The usual media dullards continue to snap at Gaga's sampling/worship of Madonna, and they continue to miss the point -- that digital culture and media have made moot pursuing some modernist notion of "authenticity." Gaga is eminently more watchable, repeatedly, than most Madonna videos of old. They were made for the endless repeats of online on-demand viewing. She packs so many visual bits and pieces, seemingly random themes and rapid cuts and moves into every video (complete with an addictive beat) that re-runs are built in. They almost all have that "did you see this" quality that also embodies many viral video ad hits.

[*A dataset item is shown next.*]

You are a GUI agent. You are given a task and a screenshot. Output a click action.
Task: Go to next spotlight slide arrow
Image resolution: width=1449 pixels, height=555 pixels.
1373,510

But most of all, Gaga has that weird blend of amateurish awkwardness and surprising talent that wonderfully emblematic of the best of Web video. Vocally she is polished and sometimes breathtaking. The dance choreography and techno themes are as catchy as they come. But somehow in all of this we see her frantically race from on-stage set piece to set piece like a high school talent contest performer. There is too much here, and she is trying desperately to pack all her creative energies into the moment we are watching her. Better, there are actually some good visual ideas at play that you want to watch evolve. The headdress with over-made eyes she wore in her first musical set Saturday and the slacks that looked like a patchwork of bolted metal recall the best of surreal fashion photography.At the same time (and this is where she is very different from Madonna), Gaga always seems earnest in her costumery. I detect no pathetic or cloying need for attention at work. She embodies the upload nation ethic of personal expression and keeps it from slipping into noxious narcissism. Gaga's championing of her fans as creative "monsters" is (dare I say in these post-modern times?) authentic.